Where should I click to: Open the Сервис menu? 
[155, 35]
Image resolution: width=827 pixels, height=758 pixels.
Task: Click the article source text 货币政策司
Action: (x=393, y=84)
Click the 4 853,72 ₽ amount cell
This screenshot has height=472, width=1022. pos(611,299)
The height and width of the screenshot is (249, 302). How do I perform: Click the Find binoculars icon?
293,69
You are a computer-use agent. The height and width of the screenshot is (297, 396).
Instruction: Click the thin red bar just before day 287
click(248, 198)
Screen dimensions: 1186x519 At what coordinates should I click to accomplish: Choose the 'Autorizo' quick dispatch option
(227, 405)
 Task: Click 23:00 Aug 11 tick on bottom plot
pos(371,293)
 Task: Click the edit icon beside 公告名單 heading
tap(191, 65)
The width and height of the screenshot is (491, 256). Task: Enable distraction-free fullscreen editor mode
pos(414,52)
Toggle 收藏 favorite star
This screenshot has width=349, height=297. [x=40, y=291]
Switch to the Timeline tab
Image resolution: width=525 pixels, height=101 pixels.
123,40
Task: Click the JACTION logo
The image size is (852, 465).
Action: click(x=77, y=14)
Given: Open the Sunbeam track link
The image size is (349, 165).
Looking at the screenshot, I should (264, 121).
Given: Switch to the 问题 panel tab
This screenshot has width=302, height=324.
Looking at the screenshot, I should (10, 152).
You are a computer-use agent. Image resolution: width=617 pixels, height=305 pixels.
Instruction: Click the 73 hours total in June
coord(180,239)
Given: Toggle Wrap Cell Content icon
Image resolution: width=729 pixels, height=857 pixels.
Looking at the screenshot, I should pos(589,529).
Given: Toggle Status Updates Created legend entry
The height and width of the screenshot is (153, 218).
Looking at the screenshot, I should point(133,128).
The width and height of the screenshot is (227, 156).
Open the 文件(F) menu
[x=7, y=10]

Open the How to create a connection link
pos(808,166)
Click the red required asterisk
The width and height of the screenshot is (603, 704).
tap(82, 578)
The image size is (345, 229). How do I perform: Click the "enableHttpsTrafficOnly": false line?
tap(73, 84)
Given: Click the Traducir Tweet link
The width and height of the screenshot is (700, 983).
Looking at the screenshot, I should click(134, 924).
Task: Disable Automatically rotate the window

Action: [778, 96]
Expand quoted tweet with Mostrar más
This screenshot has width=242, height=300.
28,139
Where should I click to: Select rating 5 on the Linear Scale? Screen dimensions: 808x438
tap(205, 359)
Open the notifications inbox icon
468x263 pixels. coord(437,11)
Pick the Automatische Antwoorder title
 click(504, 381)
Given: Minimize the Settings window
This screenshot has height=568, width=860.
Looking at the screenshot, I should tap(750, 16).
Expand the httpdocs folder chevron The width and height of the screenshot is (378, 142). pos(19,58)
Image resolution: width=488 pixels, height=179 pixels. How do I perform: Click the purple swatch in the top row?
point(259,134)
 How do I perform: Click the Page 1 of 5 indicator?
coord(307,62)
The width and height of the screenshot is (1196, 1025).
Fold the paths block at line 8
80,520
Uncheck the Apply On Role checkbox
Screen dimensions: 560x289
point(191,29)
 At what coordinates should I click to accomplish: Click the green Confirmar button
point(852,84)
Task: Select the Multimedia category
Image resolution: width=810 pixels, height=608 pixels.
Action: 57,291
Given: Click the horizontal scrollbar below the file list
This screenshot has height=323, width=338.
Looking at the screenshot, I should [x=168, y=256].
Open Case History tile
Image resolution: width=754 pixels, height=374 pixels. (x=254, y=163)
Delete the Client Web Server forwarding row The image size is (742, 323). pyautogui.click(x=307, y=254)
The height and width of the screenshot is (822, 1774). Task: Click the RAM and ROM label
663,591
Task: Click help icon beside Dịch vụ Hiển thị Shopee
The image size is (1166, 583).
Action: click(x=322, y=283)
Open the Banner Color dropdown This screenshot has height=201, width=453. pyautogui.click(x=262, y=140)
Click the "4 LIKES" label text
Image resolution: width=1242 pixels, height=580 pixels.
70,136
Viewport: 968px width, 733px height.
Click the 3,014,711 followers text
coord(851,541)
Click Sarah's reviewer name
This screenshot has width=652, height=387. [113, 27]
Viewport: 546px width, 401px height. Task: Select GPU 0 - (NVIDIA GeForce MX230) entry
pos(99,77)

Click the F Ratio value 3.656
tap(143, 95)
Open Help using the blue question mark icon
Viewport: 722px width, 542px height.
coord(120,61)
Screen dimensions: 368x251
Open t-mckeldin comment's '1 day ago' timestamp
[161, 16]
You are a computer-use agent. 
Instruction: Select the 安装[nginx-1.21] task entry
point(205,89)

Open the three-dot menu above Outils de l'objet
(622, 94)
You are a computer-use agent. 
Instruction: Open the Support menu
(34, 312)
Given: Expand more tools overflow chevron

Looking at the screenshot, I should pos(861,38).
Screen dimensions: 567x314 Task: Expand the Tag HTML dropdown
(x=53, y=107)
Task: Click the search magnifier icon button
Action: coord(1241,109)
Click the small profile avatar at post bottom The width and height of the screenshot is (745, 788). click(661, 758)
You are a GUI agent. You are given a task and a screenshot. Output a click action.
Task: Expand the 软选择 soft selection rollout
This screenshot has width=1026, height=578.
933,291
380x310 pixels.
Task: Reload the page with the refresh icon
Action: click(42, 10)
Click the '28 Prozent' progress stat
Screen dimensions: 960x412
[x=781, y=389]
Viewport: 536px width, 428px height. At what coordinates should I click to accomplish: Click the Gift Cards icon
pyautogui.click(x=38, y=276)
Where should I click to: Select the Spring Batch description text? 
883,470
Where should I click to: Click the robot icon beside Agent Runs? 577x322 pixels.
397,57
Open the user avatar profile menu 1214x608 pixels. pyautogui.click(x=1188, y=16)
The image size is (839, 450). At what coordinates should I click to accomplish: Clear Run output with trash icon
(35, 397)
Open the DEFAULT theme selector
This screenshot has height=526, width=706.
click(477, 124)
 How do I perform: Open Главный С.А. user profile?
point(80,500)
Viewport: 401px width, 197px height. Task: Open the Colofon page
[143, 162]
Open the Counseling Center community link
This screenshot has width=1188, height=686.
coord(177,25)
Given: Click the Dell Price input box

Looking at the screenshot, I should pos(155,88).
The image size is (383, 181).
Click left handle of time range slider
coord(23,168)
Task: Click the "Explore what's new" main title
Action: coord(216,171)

□ □ □

-- TASK OBJECTIVE --
Copy every line of the listing containing the string "computer".

-- ANSWER SECTION --
You are a computer-use agent. The height and width of the screenshot is (297, 396).
You are a computer-use agent. Image resolution: width=617 pixels, height=305 pixels.
You are a computer-use agent. 
You are a computer-use agent. 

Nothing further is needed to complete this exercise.